* _Task prompt_
Rescale the part of the listing below that opens with the line containing "Click the rear wheel of the gray car" and closes with the line containing "[x=185, y=382]", giving all of its lines again with the requests included. Multiply each x and y coordinate in the answers by 1.6 and round to a whole number, halves up, leaving every other number unchanged.
————————
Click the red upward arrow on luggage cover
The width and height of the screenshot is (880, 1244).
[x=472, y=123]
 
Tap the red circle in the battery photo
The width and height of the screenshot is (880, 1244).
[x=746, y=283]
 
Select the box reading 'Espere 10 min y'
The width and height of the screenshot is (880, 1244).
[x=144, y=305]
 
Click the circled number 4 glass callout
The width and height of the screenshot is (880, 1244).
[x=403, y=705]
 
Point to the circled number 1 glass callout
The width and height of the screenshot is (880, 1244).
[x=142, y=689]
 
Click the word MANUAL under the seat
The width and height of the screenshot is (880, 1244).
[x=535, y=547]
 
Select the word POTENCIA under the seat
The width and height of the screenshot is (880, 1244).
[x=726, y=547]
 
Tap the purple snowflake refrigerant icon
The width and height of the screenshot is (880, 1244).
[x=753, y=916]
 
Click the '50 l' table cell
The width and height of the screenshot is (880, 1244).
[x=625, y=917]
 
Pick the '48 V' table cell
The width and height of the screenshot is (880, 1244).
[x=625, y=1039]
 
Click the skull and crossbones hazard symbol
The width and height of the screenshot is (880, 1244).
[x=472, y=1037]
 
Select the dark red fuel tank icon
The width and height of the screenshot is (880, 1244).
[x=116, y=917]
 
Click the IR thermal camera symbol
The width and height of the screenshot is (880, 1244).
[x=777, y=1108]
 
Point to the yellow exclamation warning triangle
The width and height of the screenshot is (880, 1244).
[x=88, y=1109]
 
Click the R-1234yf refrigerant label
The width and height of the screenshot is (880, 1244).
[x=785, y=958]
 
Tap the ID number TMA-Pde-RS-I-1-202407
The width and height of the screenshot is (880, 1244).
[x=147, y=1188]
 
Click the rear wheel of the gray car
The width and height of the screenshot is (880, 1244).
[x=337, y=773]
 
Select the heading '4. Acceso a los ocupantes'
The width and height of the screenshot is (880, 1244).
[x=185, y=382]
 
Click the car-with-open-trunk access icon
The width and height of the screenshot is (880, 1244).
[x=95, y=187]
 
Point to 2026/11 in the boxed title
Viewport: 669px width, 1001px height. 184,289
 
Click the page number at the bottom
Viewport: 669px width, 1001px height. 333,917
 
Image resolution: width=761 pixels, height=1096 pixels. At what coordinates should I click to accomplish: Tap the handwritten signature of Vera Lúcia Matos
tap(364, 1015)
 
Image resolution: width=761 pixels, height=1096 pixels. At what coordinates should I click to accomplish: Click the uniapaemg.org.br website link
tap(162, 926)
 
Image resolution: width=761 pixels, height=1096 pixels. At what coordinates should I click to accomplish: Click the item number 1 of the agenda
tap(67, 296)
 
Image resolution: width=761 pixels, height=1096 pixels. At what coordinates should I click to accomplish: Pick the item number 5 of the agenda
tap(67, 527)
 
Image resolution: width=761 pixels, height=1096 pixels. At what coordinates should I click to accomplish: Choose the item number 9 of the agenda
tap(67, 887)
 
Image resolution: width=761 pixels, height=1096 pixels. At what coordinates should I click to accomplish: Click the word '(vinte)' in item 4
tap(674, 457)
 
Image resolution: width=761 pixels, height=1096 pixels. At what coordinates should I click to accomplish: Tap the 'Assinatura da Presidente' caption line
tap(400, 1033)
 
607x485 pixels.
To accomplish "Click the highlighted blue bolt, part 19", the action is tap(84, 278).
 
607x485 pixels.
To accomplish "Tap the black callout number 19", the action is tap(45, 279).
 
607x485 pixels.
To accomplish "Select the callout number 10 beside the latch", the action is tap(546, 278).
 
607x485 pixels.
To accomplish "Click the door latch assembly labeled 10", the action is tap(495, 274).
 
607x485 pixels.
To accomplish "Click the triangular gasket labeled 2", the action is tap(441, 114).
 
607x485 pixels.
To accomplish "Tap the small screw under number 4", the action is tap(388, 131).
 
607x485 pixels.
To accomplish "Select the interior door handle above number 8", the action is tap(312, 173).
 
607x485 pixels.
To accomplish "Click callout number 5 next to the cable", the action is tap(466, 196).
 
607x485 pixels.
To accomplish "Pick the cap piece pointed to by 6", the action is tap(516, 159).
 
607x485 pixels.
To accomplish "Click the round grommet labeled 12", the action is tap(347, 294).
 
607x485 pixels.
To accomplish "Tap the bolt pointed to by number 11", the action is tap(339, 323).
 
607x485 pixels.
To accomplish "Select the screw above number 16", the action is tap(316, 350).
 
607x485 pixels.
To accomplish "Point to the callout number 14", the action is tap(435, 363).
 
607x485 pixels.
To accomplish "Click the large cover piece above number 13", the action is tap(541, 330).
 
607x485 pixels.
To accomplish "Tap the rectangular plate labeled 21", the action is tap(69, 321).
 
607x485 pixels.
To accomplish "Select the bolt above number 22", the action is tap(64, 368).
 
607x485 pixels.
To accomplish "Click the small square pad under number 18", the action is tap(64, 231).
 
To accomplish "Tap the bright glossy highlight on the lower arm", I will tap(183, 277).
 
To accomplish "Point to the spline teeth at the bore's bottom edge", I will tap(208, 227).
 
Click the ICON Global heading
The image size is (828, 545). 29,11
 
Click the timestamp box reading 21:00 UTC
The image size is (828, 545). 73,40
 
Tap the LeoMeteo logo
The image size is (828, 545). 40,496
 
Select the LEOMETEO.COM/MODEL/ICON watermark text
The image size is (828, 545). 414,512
————————
* _Output_
Click the rear wheel of the gray car
The width and height of the screenshot is (880, 1244).
[x=539, y=1237]
 
Select the heading '4. Acceso a los ocupantes'
The width and height of the screenshot is (880, 1244).
[x=296, y=611]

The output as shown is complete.